Obtaining mezzanine financing is not very different from getting any other type of brand-new financing; it requires preparation, planning, and hard work.

The first step is to clearly identify the company’s financing need. This means that you would need to create a complete financial model of your company. The model (the industry standard is to use Excel) should include income statement, balance sheet, and a cash flow statement. In addition, you will need to create monthly forecasts–and not just year-end figures. Forecasts should be achievable and realistic.

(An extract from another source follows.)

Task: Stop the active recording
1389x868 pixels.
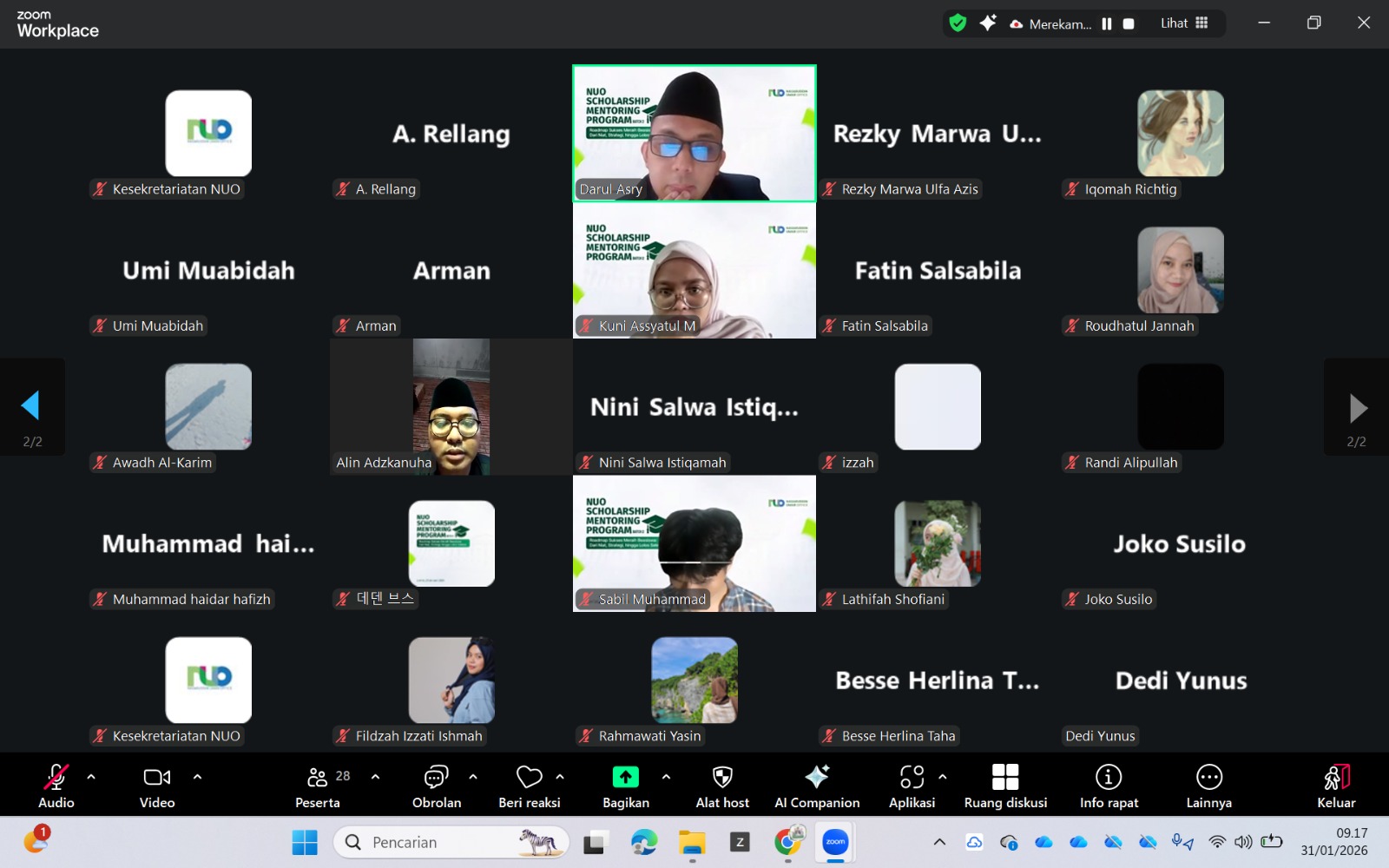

In parallel with the financing model you will need to prepare a concise company presentation. It should typically include 10 to 15 slides and cover the following topics:

  • Title or cover slide
  • Company background and history
  • Business model
  • Key competitive/strategic advantage(s)
  • Sources of business stability and downside protection
  • Market overview
  • Management team
  • Funding history & shareholders
  • Current funding needs
  • Long-term plans for the company

The next step is to approach a mezzanine firm. It can be done directly or with the help of an investment bank or other corporate finance advisor. In any case, it typically takes some time, market research, and work to identify the right mezzanine financing providers for your business. You can ask for referrals from your CPA or relationship bank; there are also free resources on the internet, such as the Directory of SBIC Licensees and our list of mezzanine funds.

Most companies, after making contact with lenders and receiving initial offers, end up with very few that they want to move forward with. A good approach is to negotiate term sheets with a maximum of two to three lenders to keep the workload manageable.

Most companies will sign with only one lender. After you’ve completed the due diligence phase, you will just need to finalize the legal documentation before closing the transaction. It’s worth keeping in mind that the better organized and prepared you are will result in the deal closing more smoothly and quickly.